━━ Текст для чтения ━━
В нем жило что-то от богатыря; и когда мне читали былины, я рядом с богатырями Алешей Поповичем, Ильей Муромцем и Добрыней Никитичем мыслил: Сергей Алексеевич Усов сражает кого-то своим кулаком: развернется; и — бац!

Да, он иногда поступал по-былинному, и — не как все: «циник», а говорит про Мадонну Сикстинскую:

— Я каждый день на нее гляжу; и — не могу оторваться.

И, помнится, как мой отец нам рассказывал об инциденте меж Усовым и меж Бредихиным; на заседании факультета — раскол профессуры: две партии; одна — за Усова; а другая поддерживала Бредихина; верю, что линия Усова была прогрессивней; и верю — дельней; но… но… но…: встретивши Ф. А. Бредихина в пустом коридоре во время перерыва, Усов оглядывается; увидевши, что никого нет, подскакивает он к Бредихину; сжавши увесистый, мощный кулак перед носом Бредихина и покачав им, сипит угрожающе: «Если, такой-сякой, ты будешь то-то и то-то, то» — и кулаком покачал перед носом. Самое замечательное: Бредихин стал шелковый; и после перерыва Усов взял верх.

Усмиренье Бредихина Усовым мне разыгралось деянием; и я все думал: «Чем не богатырь? Вот Алеша Попович сразился со Змеем Горынычем; Усов — с Бредихиным; а уж Бредихин известно какой: чешет кометам хвосты, будто песьи…»

Но сразивший Бредихина Усов перед Марьей Ивановной — пасс; и сводило живот ему; сам он рассказывал о поступке своем с Николаем Эрастовичем Лясковским: где-то летом с семейством Лясковских он встретился; и утащил Николая «Ирасовича» на прогулку; меж тем: незадачный профессор, спускаемый Марьей Ивановной, точно болонка, с цепочки, обязан был появиться к единой и неделимой постели супружеской в девять часов; коли он опоздает, то — ужас что! Ночь была лунная; розы — цвели; соловьи — заливались; и Усов речами кипел; словом, друга он затащил в ресторан (вино — тоже пленительно); и — уже половина одиннадцатого; Усов сам не без страха вел химика, на полтора часа опоздавшего к… «ложу».
━━━
━━ Исходные данные ━━
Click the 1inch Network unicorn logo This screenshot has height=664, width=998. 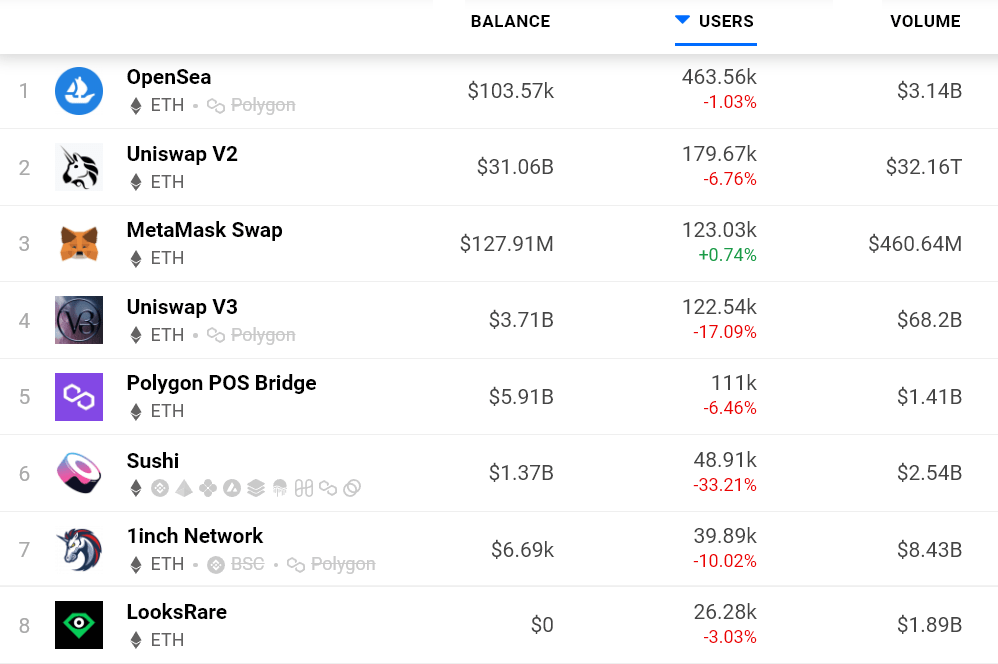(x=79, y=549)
━━━
━━ Исходные данные ━━
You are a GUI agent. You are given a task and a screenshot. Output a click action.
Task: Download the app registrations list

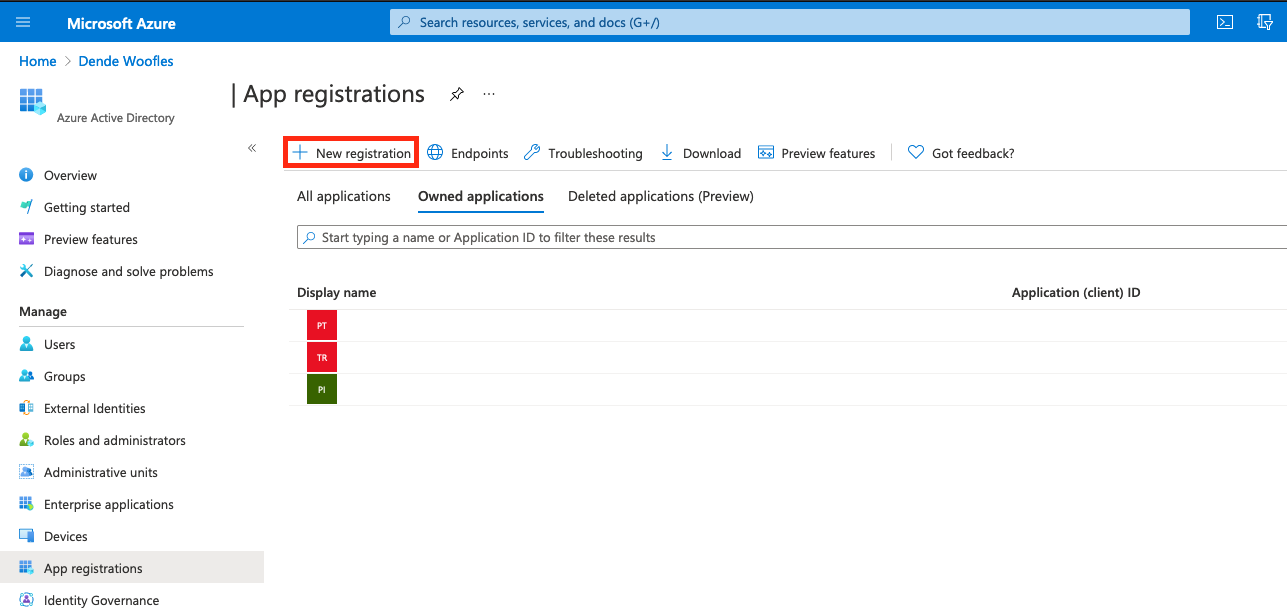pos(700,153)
━━━
━━ Исходные данные ━━
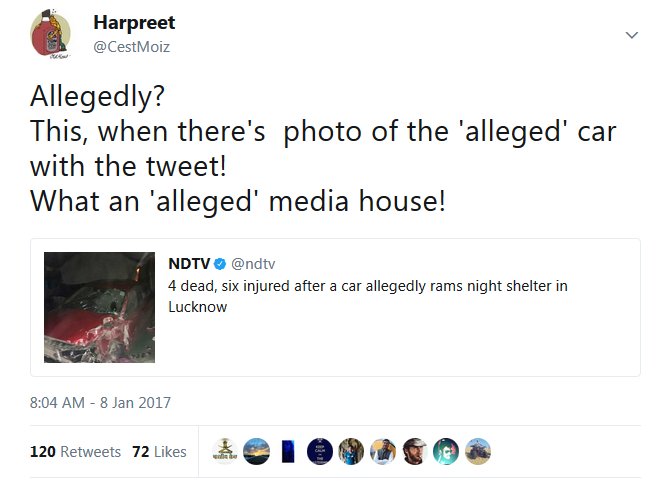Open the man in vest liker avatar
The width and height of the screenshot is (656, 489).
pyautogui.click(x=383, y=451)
━━━
* _Задания_:
**1.** Выпишите из отрывка об Усове фрагмент, начиная со слов «В нем жило что-то» и заканчивая словами «развернется; и — бац!».
**2.** Ответьте по отрывку об Усове на вопросы:
(а) На какую картину, по словам Усова, он смотрит каждый день?
(б) К которому часу Лясковский был обязан являться к супружеской постели?
(в) На сколько опоздал химик, которого вел Усов?
**3.** Допишите следующую часть отрывка об Усове, начав сразу после его последнего предложения.
Эти строки к заданиям никакого отношения не имеют.

* _Ответы по порядку_:
**1.**
В нем жило что-то от богатыря; и когда мне читали былины, я рядом с богатырями Алешей Поповичем, Ильей Муромцем и Добрыней Никитичем мыслил: Сергей Алексеевич Усов сражает кого-то своим кулаком: развернется; и — бац!

**2.**
(а) На Мадонну Сикстинскую.
(б) К девяти часам.
(в) На полтора часа.

**3.**
Стоят перед дверью, трясутся:

— Можете себе представить, — посипывал трубочкой Усов, — звоним раз, другой, третий; дверь — замкнута; и — ни звука… Тут стало мне — не по себе… После ряда звонков вдруг окно распахнулось; в окне, в белом, как привидение, — Марья Ивановна; и — голосом глухим и могильным: «Николя, — уже одиннадцать!» Только: но так, что живот мой схватило, а ноги мои подкосилися… Вот как сказала!..

Почему же на Марью Ивановну буйства могучего Усова действовали, непонятно; они «соблазняли» суровую моралистку; и к Усову чувствовала неравнодушие просто она.

Усов мне нравился тем, что «не так полагается» в нем было точно общественное выступленье:

— Сам Усов, помилуйте!

И отлагалось мне: Усову законы не писаны; с ним и М. И. Лясковская, как… беззаконница; все вызывает его: затворяется с глазу на глаз; Анне Павловне это совсем неприятно; а Усов посипывает:

— Не показывала вам своей ножки? Покажет: гордится, что маленькая!

Стало быть, — не прюнелевый свой башмак выставляла, а… ножку? Ну-ну!

Нет, фигурища — Усов; понятно: при жизни его в шумном усовском доме группировалась вся Москва: можно было встретить Толстого, Писемского, Боборыкина; Писемский — его друг: умирал при нем множество раз (все казалось ему — умирает).

Лясковская, Усов, родители «крестные», мне открывают кадриль жизни внешней, врываясь в квартиру, как первая пара; и в паре идут; и за ним — профессора: руки — кренделем, а в кренделях — цепко твердые руки профессорш.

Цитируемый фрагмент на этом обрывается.